## Aim
Update the lines starting at the one containing "The image size is (1408, 840)." and ending at the one containing "will click(x=501, y=482).". Change "image size" to "screenshot size" and keep everything else the same.

(Extracted data entries)
◆ ◆ ◆ ◆ ◆
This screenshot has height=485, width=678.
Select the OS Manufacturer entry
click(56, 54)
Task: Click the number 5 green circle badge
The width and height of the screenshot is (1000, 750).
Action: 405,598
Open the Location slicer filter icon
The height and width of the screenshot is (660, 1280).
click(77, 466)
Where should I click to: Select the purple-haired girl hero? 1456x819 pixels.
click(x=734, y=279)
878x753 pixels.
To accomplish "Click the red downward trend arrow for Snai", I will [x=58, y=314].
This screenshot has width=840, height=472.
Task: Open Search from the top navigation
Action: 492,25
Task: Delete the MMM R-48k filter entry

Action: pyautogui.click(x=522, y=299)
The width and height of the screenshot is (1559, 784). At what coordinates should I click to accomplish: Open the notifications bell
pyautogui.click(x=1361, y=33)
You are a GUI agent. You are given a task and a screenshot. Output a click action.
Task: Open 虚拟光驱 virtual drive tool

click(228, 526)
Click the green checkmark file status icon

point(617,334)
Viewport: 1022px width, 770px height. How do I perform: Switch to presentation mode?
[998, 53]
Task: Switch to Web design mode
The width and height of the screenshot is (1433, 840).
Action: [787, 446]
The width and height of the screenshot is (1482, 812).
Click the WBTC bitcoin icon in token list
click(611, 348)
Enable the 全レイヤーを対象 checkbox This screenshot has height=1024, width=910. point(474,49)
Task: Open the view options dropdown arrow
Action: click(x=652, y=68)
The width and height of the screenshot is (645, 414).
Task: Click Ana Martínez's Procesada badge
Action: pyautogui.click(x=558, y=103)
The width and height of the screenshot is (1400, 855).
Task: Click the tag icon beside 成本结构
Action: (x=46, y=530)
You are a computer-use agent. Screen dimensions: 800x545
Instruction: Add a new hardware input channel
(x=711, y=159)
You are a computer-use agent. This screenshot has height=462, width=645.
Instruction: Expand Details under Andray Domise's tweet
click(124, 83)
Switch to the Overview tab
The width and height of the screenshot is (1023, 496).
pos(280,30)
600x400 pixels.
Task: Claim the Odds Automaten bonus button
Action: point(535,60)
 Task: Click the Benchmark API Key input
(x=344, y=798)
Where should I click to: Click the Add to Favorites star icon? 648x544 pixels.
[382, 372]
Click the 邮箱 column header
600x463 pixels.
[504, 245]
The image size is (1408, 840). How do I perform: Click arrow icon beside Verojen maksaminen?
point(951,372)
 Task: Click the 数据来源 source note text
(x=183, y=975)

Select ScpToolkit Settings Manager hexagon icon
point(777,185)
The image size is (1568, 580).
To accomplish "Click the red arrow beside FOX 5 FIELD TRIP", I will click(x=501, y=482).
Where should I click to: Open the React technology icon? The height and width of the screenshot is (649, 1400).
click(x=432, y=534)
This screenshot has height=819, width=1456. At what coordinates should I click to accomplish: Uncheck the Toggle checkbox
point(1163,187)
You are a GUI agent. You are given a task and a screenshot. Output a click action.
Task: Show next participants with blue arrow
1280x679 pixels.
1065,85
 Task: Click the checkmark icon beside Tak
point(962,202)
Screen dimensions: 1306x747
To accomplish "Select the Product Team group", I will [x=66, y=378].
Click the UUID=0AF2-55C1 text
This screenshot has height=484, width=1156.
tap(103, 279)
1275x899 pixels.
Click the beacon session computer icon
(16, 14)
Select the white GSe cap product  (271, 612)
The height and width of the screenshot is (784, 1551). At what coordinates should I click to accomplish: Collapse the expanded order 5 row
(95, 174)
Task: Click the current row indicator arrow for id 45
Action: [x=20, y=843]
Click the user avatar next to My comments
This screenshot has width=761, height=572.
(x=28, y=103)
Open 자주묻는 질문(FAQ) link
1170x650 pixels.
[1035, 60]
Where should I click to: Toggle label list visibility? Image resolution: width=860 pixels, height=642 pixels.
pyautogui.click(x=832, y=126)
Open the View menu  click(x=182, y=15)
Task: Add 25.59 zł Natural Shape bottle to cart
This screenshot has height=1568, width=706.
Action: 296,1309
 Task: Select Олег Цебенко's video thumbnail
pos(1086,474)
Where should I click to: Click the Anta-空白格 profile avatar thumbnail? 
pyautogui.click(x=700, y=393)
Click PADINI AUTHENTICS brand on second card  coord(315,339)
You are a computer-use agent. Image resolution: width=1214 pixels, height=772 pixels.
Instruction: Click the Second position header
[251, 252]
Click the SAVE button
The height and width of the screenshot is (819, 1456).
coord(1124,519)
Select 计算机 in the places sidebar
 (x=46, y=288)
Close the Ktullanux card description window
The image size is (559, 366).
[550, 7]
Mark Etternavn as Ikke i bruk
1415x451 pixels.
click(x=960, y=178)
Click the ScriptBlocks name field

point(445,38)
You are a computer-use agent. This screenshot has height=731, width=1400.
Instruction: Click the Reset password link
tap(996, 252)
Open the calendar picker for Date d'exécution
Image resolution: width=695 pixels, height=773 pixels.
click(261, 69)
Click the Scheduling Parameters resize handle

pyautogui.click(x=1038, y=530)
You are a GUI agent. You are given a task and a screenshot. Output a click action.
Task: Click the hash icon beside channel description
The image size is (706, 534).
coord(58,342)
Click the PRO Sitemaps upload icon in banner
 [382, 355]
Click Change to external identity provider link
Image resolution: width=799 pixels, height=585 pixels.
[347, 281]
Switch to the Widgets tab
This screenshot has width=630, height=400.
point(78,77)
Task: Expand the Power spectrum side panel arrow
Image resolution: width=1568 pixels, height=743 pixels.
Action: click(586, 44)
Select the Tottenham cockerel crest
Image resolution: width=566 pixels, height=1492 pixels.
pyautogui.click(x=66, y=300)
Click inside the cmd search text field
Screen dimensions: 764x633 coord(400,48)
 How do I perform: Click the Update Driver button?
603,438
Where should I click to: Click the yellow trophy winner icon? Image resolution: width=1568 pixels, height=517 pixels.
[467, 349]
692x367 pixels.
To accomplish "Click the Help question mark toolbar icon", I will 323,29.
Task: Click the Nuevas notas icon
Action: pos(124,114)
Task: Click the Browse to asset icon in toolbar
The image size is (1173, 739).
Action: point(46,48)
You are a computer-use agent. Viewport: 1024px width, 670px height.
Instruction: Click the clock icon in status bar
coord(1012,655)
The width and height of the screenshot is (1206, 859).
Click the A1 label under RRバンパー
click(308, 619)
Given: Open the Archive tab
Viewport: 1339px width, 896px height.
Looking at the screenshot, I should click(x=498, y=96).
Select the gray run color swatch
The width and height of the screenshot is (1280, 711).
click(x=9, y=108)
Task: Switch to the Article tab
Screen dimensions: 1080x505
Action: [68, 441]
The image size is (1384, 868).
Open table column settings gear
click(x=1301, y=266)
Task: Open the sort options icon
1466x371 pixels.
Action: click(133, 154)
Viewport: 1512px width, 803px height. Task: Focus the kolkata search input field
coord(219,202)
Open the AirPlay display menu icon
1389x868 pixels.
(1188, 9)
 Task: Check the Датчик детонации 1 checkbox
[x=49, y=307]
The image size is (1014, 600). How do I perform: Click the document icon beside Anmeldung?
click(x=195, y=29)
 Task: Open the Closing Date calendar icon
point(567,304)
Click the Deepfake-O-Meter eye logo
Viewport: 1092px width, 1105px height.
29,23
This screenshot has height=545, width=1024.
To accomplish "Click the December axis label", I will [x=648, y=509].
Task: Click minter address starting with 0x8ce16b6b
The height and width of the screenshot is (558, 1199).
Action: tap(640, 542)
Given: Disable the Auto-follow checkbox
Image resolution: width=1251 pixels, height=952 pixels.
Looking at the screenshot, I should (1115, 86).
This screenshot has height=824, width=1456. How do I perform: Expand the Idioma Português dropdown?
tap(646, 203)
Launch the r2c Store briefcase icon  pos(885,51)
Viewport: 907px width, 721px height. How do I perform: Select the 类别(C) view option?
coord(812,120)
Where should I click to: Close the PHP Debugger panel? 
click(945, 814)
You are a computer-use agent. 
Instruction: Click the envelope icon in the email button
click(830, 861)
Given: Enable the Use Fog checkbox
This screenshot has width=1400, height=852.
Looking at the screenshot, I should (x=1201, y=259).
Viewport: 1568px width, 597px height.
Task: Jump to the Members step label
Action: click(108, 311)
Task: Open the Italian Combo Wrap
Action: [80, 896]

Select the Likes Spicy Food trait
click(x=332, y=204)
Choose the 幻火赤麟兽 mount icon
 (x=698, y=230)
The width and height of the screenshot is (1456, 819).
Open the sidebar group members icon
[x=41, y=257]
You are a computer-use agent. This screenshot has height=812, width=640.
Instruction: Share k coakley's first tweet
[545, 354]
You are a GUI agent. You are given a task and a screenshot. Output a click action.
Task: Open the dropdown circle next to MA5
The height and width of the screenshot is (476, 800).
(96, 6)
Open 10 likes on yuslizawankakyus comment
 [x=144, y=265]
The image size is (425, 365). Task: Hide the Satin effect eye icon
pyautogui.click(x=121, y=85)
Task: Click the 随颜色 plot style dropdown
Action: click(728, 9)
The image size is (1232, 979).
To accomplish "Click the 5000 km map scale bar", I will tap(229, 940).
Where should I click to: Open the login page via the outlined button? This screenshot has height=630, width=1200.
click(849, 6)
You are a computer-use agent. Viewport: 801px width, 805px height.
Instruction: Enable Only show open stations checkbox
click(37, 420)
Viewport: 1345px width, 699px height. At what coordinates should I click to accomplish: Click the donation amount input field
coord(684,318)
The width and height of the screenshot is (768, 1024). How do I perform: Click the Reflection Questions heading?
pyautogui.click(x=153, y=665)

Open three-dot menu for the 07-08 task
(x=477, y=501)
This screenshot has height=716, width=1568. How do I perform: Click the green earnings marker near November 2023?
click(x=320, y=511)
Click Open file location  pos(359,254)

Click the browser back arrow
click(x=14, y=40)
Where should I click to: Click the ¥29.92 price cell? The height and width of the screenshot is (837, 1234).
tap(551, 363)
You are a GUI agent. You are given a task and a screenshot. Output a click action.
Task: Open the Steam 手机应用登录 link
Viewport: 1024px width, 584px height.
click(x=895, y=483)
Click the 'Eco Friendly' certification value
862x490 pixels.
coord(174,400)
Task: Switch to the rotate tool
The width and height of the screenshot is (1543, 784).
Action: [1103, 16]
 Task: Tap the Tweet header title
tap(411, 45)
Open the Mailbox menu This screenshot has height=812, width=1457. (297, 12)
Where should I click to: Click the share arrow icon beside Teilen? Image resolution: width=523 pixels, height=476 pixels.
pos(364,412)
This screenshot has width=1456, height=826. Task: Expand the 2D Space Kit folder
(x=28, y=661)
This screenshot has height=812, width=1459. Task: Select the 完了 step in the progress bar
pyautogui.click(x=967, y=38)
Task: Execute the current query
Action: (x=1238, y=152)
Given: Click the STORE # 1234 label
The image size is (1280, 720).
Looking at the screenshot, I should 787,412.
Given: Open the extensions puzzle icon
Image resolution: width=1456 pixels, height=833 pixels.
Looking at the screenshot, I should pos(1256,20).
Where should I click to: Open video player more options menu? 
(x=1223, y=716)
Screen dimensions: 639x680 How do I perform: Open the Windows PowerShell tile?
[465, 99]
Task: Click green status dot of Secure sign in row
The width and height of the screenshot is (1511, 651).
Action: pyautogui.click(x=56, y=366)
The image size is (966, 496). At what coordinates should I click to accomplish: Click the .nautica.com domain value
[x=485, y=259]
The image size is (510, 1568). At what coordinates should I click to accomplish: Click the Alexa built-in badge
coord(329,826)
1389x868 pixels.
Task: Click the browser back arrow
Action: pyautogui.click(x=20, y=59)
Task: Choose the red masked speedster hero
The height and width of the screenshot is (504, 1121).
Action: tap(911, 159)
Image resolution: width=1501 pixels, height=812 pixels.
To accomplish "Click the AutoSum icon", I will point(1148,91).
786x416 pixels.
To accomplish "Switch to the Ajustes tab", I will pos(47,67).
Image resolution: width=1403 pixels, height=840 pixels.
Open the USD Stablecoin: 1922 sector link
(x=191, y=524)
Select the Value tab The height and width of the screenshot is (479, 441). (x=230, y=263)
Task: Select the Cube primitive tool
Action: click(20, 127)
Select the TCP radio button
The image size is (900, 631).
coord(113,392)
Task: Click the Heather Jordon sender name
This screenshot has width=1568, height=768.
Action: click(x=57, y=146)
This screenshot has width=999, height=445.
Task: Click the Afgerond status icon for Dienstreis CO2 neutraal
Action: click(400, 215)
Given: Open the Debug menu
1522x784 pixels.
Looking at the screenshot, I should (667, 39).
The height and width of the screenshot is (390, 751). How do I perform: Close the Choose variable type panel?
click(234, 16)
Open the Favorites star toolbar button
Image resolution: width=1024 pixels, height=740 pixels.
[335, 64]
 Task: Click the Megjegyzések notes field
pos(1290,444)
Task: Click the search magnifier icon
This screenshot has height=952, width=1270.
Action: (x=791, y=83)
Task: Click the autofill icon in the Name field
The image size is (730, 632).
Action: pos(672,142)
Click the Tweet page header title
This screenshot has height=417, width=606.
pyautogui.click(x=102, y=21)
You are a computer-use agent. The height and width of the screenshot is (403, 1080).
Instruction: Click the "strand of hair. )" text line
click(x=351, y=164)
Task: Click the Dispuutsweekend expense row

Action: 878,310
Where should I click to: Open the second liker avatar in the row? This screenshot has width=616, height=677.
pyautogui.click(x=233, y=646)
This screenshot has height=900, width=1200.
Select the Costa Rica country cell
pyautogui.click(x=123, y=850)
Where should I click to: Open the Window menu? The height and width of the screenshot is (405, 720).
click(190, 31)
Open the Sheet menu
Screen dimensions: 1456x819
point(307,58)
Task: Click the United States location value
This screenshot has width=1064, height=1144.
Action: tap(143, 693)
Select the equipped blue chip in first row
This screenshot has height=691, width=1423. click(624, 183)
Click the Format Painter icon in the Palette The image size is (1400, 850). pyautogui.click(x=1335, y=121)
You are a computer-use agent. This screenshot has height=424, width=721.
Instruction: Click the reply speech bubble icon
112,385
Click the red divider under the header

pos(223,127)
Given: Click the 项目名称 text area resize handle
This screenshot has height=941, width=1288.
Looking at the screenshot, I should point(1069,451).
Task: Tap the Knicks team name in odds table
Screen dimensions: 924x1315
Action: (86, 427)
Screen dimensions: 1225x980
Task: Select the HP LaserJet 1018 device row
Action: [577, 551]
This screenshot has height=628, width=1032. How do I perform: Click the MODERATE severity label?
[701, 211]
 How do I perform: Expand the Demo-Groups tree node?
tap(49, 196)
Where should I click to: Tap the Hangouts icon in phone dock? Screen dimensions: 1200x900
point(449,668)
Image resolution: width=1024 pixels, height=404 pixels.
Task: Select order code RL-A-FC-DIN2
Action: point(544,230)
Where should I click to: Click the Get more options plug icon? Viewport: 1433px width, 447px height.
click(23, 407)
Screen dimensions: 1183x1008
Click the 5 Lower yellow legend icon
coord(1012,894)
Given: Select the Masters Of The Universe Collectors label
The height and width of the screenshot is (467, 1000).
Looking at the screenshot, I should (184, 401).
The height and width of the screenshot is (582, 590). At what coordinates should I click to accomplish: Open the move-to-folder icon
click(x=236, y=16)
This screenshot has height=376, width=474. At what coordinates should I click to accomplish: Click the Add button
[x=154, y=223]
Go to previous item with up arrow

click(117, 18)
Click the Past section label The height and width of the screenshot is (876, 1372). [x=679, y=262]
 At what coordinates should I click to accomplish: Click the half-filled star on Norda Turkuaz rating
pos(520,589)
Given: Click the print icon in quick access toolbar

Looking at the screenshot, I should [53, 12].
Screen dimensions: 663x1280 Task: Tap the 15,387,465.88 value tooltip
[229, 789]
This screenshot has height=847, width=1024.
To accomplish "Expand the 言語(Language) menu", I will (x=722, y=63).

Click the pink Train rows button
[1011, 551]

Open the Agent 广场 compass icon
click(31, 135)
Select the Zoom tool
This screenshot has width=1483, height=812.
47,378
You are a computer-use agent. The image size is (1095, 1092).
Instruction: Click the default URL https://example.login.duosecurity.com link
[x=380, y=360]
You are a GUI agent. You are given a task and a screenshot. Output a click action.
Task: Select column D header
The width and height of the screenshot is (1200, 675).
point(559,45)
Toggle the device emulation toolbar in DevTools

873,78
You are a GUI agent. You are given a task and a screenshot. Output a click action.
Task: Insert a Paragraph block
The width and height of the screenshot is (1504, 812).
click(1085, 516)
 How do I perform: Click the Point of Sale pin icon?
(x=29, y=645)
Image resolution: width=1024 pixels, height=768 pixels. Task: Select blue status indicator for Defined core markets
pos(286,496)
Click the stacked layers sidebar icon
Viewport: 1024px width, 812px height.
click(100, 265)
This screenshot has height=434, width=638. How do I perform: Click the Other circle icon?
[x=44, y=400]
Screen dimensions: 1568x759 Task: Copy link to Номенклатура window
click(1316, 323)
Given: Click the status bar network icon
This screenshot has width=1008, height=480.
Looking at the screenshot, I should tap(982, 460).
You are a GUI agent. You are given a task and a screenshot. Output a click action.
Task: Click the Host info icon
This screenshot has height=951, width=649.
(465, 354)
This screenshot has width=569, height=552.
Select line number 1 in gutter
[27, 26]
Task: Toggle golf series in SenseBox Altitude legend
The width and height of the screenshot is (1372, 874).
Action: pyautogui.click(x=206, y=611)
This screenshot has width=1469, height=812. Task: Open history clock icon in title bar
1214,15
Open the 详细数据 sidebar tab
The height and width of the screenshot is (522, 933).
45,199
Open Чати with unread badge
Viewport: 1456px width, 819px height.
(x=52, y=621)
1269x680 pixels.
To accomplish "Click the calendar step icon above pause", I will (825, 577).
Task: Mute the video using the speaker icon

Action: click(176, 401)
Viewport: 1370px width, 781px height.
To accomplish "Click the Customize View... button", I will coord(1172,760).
◆ ◆ ◆ ◆ ◆
## Solution below
The screenshot size is (1408, 840). How do I perform: Click arrow icon beside Verojen maksaminen?
point(951,372)
 Task: Click the 数据来源 source note text
(x=183, y=975)

Select ScpToolkit Settings Manager hexagon icon
point(777,185)
The screenshot size is (1568, 580).
To accomplish "Click the red arrow beside FOX 5 FIELD TRIP", I will click(x=501, y=482).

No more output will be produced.